> Item-finding records:
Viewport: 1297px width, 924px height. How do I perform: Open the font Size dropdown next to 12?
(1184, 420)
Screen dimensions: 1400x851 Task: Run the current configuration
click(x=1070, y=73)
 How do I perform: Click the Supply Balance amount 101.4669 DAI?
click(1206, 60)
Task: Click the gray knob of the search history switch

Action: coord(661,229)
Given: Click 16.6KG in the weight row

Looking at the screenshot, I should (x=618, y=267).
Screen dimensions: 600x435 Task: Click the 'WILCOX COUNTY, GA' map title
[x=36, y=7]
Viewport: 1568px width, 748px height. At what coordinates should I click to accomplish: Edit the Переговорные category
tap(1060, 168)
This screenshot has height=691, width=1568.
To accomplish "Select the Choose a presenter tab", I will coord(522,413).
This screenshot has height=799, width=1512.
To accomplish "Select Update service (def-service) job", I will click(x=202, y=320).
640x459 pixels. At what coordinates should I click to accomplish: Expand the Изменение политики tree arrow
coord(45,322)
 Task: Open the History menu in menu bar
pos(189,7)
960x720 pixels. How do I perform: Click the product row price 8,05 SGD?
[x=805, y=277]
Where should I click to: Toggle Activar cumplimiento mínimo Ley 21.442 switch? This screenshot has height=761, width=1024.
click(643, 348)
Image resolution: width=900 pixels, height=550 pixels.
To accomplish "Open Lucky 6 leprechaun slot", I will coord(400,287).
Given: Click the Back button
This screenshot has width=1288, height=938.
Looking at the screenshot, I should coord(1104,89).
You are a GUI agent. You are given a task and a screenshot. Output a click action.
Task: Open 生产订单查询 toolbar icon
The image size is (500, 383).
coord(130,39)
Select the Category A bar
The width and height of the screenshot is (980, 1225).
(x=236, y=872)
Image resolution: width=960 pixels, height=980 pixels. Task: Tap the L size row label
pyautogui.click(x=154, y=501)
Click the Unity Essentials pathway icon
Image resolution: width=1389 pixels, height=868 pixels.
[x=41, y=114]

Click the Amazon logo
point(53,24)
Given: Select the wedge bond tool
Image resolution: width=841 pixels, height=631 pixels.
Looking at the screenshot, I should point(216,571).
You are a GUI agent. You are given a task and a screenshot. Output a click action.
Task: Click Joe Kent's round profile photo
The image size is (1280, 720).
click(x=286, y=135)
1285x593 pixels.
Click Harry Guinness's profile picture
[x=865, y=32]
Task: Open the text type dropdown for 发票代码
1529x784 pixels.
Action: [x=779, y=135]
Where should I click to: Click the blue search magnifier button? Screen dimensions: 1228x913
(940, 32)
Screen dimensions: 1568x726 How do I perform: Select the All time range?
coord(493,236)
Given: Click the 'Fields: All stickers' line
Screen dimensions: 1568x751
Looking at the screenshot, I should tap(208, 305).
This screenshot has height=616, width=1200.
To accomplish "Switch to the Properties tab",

> GOAL: Reproduce all of the material above word for word, from the first line to the last.

> RESULT FOR THIS TASK:
Viewport: 1297px width, 924px height. How do I perform: Open the font Size dropdown next to 12?
(1184, 420)
Screen dimensions: 1400x851 Task: Run the current configuration
click(x=1070, y=73)
 How do I perform: Click the Supply Balance amount 101.4669 DAI?
click(1206, 60)
Task: Click the gray knob of the search history switch

Action: coord(661,229)
Given: Click 16.6KG in the weight row

Looking at the screenshot, I should (x=618, y=267).
Screen dimensions: 600x435 Task: Click the 'WILCOX COUNTY, GA' map title
[x=36, y=7]
Viewport: 1568px width, 748px height. At what coordinates should I click to accomplish: Edit the Переговорные category
tap(1060, 168)
This screenshot has height=691, width=1568.
To accomplish "Select the Choose a presenter tab", I will coord(522,413).
This screenshot has height=799, width=1512.
To accomplish "Select Update service (def-service) job", I will click(x=202, y=320).
640x459 pixels. At what coordinates should I click to accomplish: Expand the Изменение политики tree arrow
coord(45,322)
 Task: Open the History menu in menu bar
pos(189,7)
960x720 pixels. How do I perform: Click the product row price 8,05 SGD?
[x=805, y=277]
Where should I click to: Toggle Activar cumplimiento mínimo Ley 21.442 switch? This screenshot has height=761, width=1024.
click(643, 348)
Image resolution: width=900 pixels, height=550 pixels.
To accomplish "Open Lucky 6 leprechaun slot", I will coord(400,287).
Given: Click the Back button
This screenshot has width=1288, height=938.
Looking at the screenshot, I should coord(1104,89).
You are a GUI agent. You are given a task and a screenshot. Output a click action.
Task: Open 生产订单查询 toolbar icon
The image size is (500, 383).
coord(130,39)
Select the Category A bar
The width and height of the screenshot is (980, 1225).
(x=236, y=872)
Image resolution: width=960 pixels, height=980 pixels. Task: Tap the L size row label
pyautogui.click(x=154, y=501)
Click the Unity Essentials pathway icon
Image resolution: width=1389 pixels, height=868 pixels.
[x=41, y=114]

Click the Amazon logo
point(53,24)
Given: Select the wedge bond tool
Image resolution: width=841 pixels, height=631 pixels.
Looking at the screenshot, I should point(216,571).
You are a GUI agent. You are given a task and a screenshot. Output a click action.
Task: Click Joe Kent's round profile photo
The image size is (1280, 720).
click(x=286, y=135)
1285x593 pixels.
Click Harry Guinness's profile picture
[x=865, y=32]
Task: Open the text type dropdown for 发票代码
1529x784 pixels.
Action: [x=779, y=135]
Where should I click to: Click the blue search magnifier button? Screen dimensions: 1228x913
(940, 32)
Screen dimensions: 1568x726 How do I perform: Select the All time range?
coord(493,236)
Given: Click the 'Fields: All stickers' line
Screen dimensions: 1568x751
Looking at the screenshot, I should tap(208, 305).
This screenshot has height=616, width=1200.
To accomplish "Switch to the Properties tab",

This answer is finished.